* Work task *
Set the data down again, word for word, as it appears below.

+++

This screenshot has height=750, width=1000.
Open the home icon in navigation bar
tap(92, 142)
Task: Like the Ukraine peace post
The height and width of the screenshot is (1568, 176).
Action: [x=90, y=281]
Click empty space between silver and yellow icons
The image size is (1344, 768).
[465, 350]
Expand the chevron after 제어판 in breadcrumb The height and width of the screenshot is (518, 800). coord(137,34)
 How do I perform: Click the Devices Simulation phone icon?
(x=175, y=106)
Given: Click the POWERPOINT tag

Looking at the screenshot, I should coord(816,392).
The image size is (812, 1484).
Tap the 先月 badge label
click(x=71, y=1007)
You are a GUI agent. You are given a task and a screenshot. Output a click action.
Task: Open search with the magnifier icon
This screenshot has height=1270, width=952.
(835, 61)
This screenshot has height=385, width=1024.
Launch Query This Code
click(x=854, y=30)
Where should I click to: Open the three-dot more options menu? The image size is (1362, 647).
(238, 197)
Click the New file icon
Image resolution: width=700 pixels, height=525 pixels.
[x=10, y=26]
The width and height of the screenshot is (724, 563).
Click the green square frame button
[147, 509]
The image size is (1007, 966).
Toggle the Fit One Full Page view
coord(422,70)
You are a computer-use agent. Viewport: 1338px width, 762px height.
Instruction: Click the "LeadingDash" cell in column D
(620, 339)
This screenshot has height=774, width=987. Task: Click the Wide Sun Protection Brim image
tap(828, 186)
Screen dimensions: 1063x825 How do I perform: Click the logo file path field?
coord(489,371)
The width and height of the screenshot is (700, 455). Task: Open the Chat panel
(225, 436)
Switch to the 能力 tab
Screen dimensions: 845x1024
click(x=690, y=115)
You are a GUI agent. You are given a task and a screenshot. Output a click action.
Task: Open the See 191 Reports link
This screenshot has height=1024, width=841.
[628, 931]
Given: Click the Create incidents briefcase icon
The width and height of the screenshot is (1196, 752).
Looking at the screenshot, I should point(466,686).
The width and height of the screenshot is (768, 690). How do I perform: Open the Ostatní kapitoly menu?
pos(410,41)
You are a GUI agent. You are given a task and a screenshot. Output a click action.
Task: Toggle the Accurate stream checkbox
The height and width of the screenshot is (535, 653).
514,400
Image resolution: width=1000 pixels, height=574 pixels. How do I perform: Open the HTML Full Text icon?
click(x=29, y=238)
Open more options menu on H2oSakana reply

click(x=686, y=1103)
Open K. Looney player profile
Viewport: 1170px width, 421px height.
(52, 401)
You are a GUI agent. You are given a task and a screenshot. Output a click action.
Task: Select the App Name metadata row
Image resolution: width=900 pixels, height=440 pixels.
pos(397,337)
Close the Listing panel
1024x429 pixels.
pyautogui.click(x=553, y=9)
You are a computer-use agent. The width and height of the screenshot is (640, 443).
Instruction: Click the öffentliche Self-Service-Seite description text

+++

* Solution for this problem *
This screenshot has height=750, width=1000.
Open the home icon in navigation bar
tap(92, 142)
Task: Like the Ukraine peace post
The height and width of the screenshot is (1568, 176).
Action: [x=90, y=281]
Click empty space between silver and yellow icons
The image size is (1344, 768).
[465, 350]
Expand the chevron after 제어판 in breadcrumb The height and width of the screenshot is (518, 800). coord(137,34)
 How do I perform: Click the Devices Simulation phone icon?
(x=175, y=106)
Given: Click the POWERPOINT tag

Looking at the screenshot, I should coord(816,392).
The image size is (812, 1484).
Tap the 先月 badge label
click(x=71, y=1007)
You are a GUI agent. You are given a task and a screenshot. Output a click action.
Task: Open search with the magnifier icon
This screenshot has height=1270, width=952.
(835, 61)
This screenshot has height=385, width=1024.
Launch Query This Code
click(x=854, y=30)
Where should I click to: Open the three-dot more options menu? The image size is (1362, 647).
(238, 197)
Click the New file icon
Image resolution: width=700 pixels, height=525 pixels.
[x=10, y=26]
The width and height of the screenshot is (724, 563).
Click the green square frame button
[147, 509]
The image size is (1007, 966).
Toggle the Fit One Full Page view
coord(422,70)
You are a computer-use agent. Viewport: 1338px width, 762px height.
Instruction: Click the "LeadingDash" cell in column D
(620, 339)
This screenshot has height=774, width=987. Task: Click the Wide Sun Protection Brim image
tap(828, 186)
Screen dimensions: 1063x825 How do I perform: Click the logo file path field?
coord(489,371)
The width and height of the screenshot is (700, 455). Task: Open the Chat panel
(225, 436)
Switch to the 能力 tab
Screen dimensions: 845x1024
click(x=690, y=115)
You are a GUI agent. You are given a task and a screenshot. Output a click action.
Task: Open the See 191 Reports link
This screenshot has height=1024, width=841.
[628, 931]
Given: Click the Create incidents briefcase icon
The width and height of the screenshot is (1196, 752).
Looking at the screenshot, I should point(466,686).
The width and height of the screenshot is (768, 690). How do I perform: Open the Ostatní kapitoly menu?
pos(410,41)
You are a GUI agent. You are given a task and a screenshot. Output a click action.
Task: Toggle the Accurate stream checkbox
The height and width of the screenshot is (535, 653).
514,400
Image resolution: width=1000 pixels, height=574 pixels. How do I perform: Open the HTML Full Text icon?
click(x=29, y=238)
Open more options menu on H2oSakana reply

click(x=686, y=1103)
Open K. Looney player profile
Viewport: 1170px width, 421px height.
(52, 401)
You are a GUI agent. You are given a task and a screenshot. Output a click action.
Task: Select the App Name metadata row
Image resolution: width=900 pixels, height=440 pixels.
pos(397,337)
Close the Listing panel
1024x429 pixels.
pyautogui.click(x=553, y=9)
You are a computer-use agent. The width and height of the screenshot is (640, 443).
Instruction: Click the öffentliche Self-Service-Seite description text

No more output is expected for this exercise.